This exercise calls for every record to be set down again, exactly and in full.

- _Provided records_
#####
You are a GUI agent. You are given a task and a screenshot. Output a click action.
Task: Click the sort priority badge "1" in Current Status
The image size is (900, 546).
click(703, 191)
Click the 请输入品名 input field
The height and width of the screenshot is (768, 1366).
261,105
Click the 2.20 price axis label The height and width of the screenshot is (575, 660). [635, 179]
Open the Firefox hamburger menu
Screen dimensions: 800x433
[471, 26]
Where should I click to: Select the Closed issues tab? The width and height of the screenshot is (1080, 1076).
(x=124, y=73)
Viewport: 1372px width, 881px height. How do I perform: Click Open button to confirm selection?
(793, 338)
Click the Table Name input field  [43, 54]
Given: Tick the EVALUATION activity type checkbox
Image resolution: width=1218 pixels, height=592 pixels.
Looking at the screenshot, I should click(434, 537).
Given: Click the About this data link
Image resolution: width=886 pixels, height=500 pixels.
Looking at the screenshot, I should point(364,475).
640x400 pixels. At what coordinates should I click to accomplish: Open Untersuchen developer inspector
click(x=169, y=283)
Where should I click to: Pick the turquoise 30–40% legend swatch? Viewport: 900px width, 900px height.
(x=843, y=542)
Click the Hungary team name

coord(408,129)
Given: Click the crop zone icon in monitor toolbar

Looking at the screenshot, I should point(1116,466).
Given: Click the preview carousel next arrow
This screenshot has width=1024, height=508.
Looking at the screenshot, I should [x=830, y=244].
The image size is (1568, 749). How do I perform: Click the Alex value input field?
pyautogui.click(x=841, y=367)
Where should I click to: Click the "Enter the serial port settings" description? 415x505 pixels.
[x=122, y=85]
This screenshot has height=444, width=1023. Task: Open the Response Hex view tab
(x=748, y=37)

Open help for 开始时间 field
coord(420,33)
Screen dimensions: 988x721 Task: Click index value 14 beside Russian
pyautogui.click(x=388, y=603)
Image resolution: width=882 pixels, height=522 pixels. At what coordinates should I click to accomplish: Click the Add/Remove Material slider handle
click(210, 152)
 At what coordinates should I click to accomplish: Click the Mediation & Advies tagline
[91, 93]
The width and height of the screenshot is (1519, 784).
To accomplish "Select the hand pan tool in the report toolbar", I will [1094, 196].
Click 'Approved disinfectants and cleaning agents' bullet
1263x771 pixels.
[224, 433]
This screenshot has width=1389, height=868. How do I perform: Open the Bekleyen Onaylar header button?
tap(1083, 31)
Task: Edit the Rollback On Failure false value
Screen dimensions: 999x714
#####
- _Reply_
You are a GUI agent. You are given a task and a screenshot. Output a click action.
Task: Click the sort priority badge "1" in Current Status
The image size is (900, 546).
click(703, 191)
Click the 请输入品名 input field
The height and width of the screenshot is (768, 1366).
261,105
Click the 2.20 price axis label The height and width of the screenshot is (575, 660). [635, 179]
Open the Firefox hamburger menu
Screen dimensions: 800x433
[471, 26]
Where should I click to: Select the Closed issues tab? The width and height of the screenshot is (1080, 1076).
(x=124, y=73)
Viewport: 1372px width, 881px height. How do I perform: Click Open button to confirm selection?
(793, 338)
Click the Table Name input field  [43, 54]
Given: Tick the EVALUATION activity type checkbox
Image resolution: width=1218 pixels, height=592 pixels.
Looking at the screenshot, I should click(434, 537).
Given: Click the About this data link
Image resolution: width=886 pixels, height=500 pixels.
Looking at the screenshot, I should point(364,475).
640x400 pixels. At what coordinates should I click to accomplish: Open Untersuchen developer inspector
click(x=169, y=283)
Where should I click to: Pick the turquoise 30–40% legend swatch? Viewport: 900px width, 900px height.
(x=843, y=542)
Click the Hungary team name

coord(408,129)
Given: Click the crop zone icon in monitor toolbar

Looking at the screenshot, I should point(1116,466).
Given: Click the preview carousel next arrow
This screenshot has width=1024, height=508.
Looking at the screenshot, I should [x=830, y=244].
The image size is (1568, 749). How do I perform: Click the Alex value input field?
pyautogui.click(x=841, y=367)
Where should I click to: Click the "Enter the serial port settings" description? 415x505 pixels.
[x=122, y=85]
This screenshot has height=444, width=1023. Task: Open the Response Hex view tab
(x=748, y=37)

Open help for 开始时间 field
coord(420,33)
Screen dimensions: 988x721 Task: Click index value 14 beside Russian
pyautogui.click(x=388, y=603)
Image resolution: width=882 pixels, height=522 pixels. At what coordinates should I click to accomplish: Click the Add/Remove Material slider handle
click(210, 152)
 At what coordinates should I click to accomplish: Click the Mediation & Advies tagline
[91, 93]
The width and height of the screenshot is (1519, 784).
To accomplish "Select the hand pan tool in the report toolbar", I will [1094, 196].
Click 'Approved disinfectants and cleaning agents' bullet
1263x771 pixels.
[224, 433]
This screenshot has width=1389, height=868. How do I perform: Open the Bekleyen Onaylar header button?
tap(1083, 31)
Task: Edit the Rollback On Failure false value
Screen dimensions: 999x714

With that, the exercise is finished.